Le Réseau Entreprendre promeut en effet la réciprocité : nous encourageons fortement les mentorés à s’investir dans le réseau. La transmission peut revêtir plusieurs formes. La première consiste à raconter ce que l’on a vécu, à objectiver les étapes par lesquelles on est passées. Tous les entrepreneurs ont d’une certaine façon envie de témoigner car ils ont le sentiment de s’être confronté à une aventure personnelle incroyable. Une seconde forme de transmission se rapproche d’un engagement vis-à-vis des jeunes entrepreneurs et implique de prendre du temps. Cette démarche ne vient pas spontanément ; elle doit être encouragée. Cette dynamique peut être très stimulante pour les entrepreneurs qui transmettent qui sont, par nature, des personnalités très curieuses. Evidemment, une partie de cette réciprocité vient du fait d’être membre, de cotiser à l’association pour soutenir le réseau et ses permanents qui font un boulot énorme.
Qu’est ce qui fait un "écosystème" fertile pour l’entrepreneuriat ? Qu’est ce qui manque aujourd’hui pour accompagner les entrepreneurs dans leurs projets ?
Plusieurs éléments rentrent en ligne de compte. Un point important est de parvenir à un meilleur équilibre dans le discours autour de l’entrepreneuriat. Il existe un fort décalage entre la projection sociale autour du startuper, un futur multimillionnaire parti de rien, et la réalité de l’entrepreneuriat qui est une aventure difficile. Il s’agit de continuer à stimuler le désir d’entrepreneur sans tomber dans une représentation idéalisée et trompeuse.
Un second point marquant porte sur les réponses à apporter pour aider à minimiser les risques que prennent les entrepreneurs. Si l’entrepreneur fait parfois figure de "héro contemporain", concrètement, il est en proie à une précarité dans de nombreux domaines au quotidien (accès à un logement, un prêt bancaire, etc.). Il s’agit de trouver une place plus sécurisante aux entrepreneurs pour leurs démarches quotidiennes.
Une autre voie intéressante est celle de la solidarité entre l’ensemble des acteurs économiques, en facilitant les premières commandes de grandes entreprises vis-à-vis de start-up. Les systèmes d’achat et les pratiques peuvent sans doute évoluer dans ce sens. L’accompagnement des créateurs dans leur "cycle de vie entrepreneurial" est aussi une question importante : comment les aider à gérer la succession de leur entreprise ? leur engagement dans un nouveau projet ?
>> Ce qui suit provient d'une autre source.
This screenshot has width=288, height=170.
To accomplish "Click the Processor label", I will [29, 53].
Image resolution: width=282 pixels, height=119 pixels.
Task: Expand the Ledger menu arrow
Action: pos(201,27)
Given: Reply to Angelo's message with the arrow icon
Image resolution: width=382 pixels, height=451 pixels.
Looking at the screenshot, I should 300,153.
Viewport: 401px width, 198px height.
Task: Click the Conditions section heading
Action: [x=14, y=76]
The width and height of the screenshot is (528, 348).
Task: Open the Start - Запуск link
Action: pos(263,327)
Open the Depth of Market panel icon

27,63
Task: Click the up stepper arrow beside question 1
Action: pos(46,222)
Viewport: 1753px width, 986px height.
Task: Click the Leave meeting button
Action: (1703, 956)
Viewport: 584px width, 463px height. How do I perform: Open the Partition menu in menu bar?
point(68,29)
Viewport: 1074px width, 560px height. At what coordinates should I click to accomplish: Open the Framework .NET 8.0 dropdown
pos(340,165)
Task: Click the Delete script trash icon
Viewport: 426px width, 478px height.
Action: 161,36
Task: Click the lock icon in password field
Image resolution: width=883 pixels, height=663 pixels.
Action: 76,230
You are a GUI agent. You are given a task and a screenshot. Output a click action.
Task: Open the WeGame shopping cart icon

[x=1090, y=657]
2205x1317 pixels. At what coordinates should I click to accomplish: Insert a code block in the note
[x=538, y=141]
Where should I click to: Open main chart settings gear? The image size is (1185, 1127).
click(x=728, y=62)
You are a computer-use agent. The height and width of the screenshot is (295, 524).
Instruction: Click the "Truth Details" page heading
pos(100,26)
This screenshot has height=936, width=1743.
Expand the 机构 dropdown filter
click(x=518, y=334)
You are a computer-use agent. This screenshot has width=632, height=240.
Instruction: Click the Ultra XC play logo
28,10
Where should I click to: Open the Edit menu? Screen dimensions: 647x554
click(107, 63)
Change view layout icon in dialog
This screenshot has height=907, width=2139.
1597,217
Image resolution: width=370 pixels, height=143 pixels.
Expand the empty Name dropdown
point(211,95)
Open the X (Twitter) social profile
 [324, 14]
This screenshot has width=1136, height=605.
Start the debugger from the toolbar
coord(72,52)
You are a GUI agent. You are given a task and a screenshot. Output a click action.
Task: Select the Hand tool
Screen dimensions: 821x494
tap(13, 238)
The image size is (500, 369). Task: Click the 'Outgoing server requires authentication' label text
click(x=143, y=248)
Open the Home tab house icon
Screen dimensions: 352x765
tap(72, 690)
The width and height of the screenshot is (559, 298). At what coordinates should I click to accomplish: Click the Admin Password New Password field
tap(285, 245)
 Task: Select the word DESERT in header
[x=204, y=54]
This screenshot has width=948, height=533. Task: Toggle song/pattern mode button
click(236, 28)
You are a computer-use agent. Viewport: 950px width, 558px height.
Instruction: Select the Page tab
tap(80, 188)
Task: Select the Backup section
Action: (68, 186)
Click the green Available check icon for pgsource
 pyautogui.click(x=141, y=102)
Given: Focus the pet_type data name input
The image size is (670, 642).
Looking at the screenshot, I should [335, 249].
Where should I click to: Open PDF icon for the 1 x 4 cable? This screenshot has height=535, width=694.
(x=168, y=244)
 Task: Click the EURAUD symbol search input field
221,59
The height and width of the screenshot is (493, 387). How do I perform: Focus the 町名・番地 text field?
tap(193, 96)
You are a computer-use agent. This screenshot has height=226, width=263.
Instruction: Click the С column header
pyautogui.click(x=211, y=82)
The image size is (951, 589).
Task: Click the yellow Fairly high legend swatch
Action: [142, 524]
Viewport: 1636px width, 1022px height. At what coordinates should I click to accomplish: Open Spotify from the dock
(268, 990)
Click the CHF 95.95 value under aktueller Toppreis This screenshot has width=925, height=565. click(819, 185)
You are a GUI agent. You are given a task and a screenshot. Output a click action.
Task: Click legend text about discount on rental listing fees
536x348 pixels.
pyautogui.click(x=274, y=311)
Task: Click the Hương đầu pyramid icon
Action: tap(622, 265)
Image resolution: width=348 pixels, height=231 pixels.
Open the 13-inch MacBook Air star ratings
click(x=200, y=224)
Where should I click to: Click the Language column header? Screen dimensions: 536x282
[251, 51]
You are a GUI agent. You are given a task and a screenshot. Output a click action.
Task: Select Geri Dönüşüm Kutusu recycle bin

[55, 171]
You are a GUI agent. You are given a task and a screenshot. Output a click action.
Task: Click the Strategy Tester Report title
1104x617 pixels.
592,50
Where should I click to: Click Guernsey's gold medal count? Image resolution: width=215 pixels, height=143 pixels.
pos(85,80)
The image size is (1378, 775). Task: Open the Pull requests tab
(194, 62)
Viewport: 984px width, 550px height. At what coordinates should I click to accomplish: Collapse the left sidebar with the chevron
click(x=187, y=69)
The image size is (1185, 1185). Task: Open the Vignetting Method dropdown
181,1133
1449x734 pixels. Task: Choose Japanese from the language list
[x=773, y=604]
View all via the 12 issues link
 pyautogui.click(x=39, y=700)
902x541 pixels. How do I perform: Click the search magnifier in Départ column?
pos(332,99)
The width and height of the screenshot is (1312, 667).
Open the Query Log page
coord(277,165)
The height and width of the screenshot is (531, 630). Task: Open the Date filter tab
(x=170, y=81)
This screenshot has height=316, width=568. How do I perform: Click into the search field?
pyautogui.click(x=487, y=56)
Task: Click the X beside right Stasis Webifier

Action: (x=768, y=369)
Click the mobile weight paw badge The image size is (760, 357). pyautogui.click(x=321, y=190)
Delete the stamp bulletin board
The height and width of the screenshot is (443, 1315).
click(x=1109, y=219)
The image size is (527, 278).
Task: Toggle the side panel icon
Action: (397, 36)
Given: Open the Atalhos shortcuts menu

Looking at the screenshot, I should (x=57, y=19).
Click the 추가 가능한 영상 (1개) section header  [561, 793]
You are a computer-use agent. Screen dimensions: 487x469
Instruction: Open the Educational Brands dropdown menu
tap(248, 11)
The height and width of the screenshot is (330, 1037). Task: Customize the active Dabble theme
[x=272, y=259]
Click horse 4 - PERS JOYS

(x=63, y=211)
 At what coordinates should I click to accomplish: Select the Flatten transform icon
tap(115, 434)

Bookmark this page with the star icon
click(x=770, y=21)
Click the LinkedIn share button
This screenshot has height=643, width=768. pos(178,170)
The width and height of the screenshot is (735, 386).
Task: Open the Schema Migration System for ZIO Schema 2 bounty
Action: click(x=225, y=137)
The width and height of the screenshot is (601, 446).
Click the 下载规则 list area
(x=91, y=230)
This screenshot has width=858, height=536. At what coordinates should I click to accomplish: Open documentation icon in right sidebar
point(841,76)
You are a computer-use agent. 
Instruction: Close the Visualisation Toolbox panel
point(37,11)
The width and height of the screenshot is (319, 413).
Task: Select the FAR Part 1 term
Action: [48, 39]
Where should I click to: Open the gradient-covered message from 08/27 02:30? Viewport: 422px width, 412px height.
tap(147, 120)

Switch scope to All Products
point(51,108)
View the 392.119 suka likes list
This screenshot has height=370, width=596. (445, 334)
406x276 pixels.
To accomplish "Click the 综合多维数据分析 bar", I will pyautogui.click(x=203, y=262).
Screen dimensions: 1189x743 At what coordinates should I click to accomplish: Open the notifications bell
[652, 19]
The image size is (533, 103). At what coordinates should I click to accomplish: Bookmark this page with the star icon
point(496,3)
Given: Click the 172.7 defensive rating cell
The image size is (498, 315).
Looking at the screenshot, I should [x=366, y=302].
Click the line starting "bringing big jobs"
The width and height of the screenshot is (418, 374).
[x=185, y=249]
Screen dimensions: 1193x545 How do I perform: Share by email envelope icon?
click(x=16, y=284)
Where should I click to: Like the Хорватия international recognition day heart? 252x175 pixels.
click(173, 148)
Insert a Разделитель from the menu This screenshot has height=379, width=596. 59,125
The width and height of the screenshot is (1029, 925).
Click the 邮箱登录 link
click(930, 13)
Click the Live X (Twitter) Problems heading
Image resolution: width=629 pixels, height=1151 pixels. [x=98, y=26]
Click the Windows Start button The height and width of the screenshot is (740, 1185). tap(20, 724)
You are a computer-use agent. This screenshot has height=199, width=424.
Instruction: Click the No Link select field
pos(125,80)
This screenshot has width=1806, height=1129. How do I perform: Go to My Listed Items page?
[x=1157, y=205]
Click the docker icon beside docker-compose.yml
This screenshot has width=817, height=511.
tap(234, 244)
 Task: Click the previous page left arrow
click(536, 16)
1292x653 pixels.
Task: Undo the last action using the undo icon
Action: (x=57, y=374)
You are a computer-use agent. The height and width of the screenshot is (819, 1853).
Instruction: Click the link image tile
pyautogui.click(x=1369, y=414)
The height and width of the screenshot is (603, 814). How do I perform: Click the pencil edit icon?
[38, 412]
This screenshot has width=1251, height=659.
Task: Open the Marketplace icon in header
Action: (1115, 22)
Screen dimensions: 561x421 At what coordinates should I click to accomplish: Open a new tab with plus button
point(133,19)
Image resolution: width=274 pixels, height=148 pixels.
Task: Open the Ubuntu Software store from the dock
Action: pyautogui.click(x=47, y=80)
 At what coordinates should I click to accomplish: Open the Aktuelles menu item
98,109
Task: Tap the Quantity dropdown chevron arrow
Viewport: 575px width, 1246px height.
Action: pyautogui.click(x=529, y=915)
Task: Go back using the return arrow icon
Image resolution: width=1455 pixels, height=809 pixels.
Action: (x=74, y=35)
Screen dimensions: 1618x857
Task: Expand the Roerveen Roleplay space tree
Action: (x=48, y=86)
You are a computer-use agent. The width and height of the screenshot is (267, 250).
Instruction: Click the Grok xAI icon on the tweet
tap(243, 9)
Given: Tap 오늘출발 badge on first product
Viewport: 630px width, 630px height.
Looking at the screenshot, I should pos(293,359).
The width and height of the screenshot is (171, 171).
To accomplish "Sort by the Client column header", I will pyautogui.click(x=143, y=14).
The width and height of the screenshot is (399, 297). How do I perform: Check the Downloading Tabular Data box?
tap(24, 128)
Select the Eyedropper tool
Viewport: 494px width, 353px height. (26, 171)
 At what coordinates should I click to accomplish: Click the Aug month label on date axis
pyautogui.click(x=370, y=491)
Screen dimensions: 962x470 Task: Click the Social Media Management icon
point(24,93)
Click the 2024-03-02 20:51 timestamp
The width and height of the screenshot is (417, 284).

Enfin, le développement des compétences managériales des entrepreneurs est un enjeu essentiel. Ils ont avant tout une forte capacité à faire advenir une idée qu’ils portent, mais ne sont pas forcément bons managers. Ils ont rarement les moyens de faire de la RH correctement et bricolent en permanence. Cela mène parfois à des situations complexes dans l’entreprise qui pourraient être évitées avec un accompagnement dédié.